Revolution of the rent class!
Director: Ben Wheatley
Writer(s): Amy Jump, J.G. Ballard (novel)
Cast: Tom Hiddleston, Jeremy Irons, Sienna Miller, Luke Evans, Elisabeth Moss, James Purefoy, Keely Hawes, Reece Shearsmith
Trailer – click here
After Dr. Robert Laing (Tom Hiddleston) moves into a retro-futuristic high-rise building, in a retro-futuristic/1970s version of London, he finds that the residents are classed by floors; the poorest living on the lower levels, while the rich party on the penthouse levels. Despite befriending the architect of the high-rise, Anthony Royal (Jeremy Irons), Laing can’t avoid being sucked into the class warfare that develops between the floors, a class war that quickly descends into violence, debauchery and general chaos.
High-Rise is a very odd piece of cinema. It’s visually striking, thematically current and blackly comic, yet it feels like a fever dream, in which all perceptions should be questioned. Based on the book by J.G. Ballard, High-Rise was deemed to be unfilmable for many years. It’s not surprising to see why. The book was basically an allegory about British society, just before it was about to embrace Thatcherism and as such, its narrative was a bit all over the place. The same can be said of Ben Wheatley and Amy Jump’s adaptation. Story wise, things can be hard to follow, but as a piece of pure cinema, High-Rise is still memorising.
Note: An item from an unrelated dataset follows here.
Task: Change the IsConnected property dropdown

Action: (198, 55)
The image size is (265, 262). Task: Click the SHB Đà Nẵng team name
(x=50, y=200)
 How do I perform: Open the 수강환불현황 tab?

Much 0f this is down to a slick use of editing, great performances from the ensemble cast and production design that really hits home the retro-future aesthetic. Furthermore, all of this was achieved on an extremely modest budget of around £5 million. Ben Wheatley is no novice to this sort of filmmaking. He famously made A Field in England for as little as £70,000. Like that film, High-Rise becomes more disturbing as the stakes escalate. Dogs meet a barbecued fate, the poor turn on the rich and someone gets bludgeoned by a BAFTA award. It’s that sort of film.
The film’s narrative moves through the actions of Tom Hiddleston’s sauve, but slightly sinister Dr. Laing, and while his own personal journey is easy to follow, the wider reasons for the tower block’s descent into anarchy are only explained away by ‘class tension’. It can be argued that perhaps this was inevitable, reflecting ideas of uprisings against an exploitative elite, but High-Rise isn’t nuanced enough in getting this across. The film is far more interested in indulging in a series of tableaux, which while elegant, just feel like window dressing.
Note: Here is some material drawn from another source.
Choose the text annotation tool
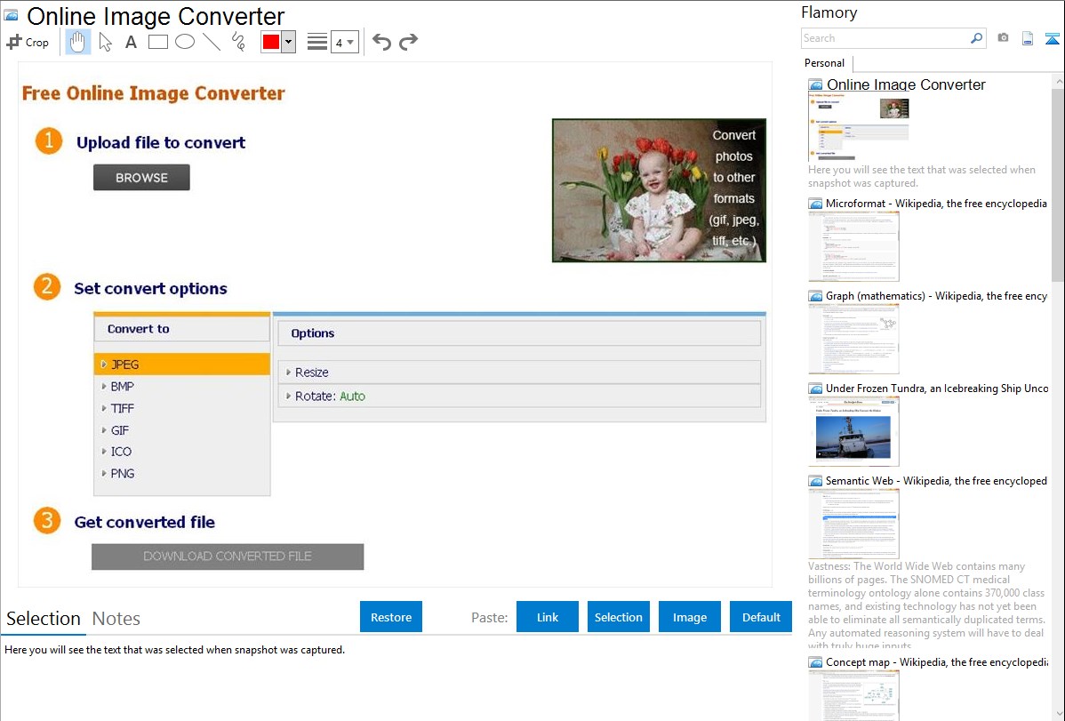 pyautogui.click(x=131, y=42)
The novel on which High-Rise is based is very complex, so perhaps any film adaptation would never truly reflect what the novel was trying to say. However, Ben Wheatley’s effort is a noble attempt to tackle the material. High-Rise is beautiful to look at, the descent into chaos is hilarious to watch and the cast do a great job showing the divide between the ‘haves’ and the ‘have-nots’. It’s just a shame that there isn’t a bit more narrative meat to chew on. There’s certainly enough barbecued dog …
- Tom Hiddleston’s cool, but also slightly sinister performance as Dr. Laing.
- Elegant production design that really gives the film a ‘retro-1970s, yet somehow in the future’ feel.
- An noble attempt at adapting a book that many deemed ‘unfilmable’.
- Some excellent editing and direction that gives the film a distinctly dream-like quality.
- ‘BAFTA him!’
- The core message of the film appears to be muddled, perhaps a result of breaking down a very complex novel.
- The film is sometimes more of a series of (elegant) tableaux, rather than a completely cohesive narrative.
- As things become more chaotic, the film loses focus.
In a nutshell …
Stylistically, High-Rise is beautifully distinct and will linger in the mind for a long while. Yet, for all the bizarre imagery and its black sense of humour, the idea of an actual story gets a bit lost, as society descends into chaos. This may not be Wheatley’s best work, but at least he has ambition. Hopefully, High-Rise will give Wheatley more exposure in Hollywood.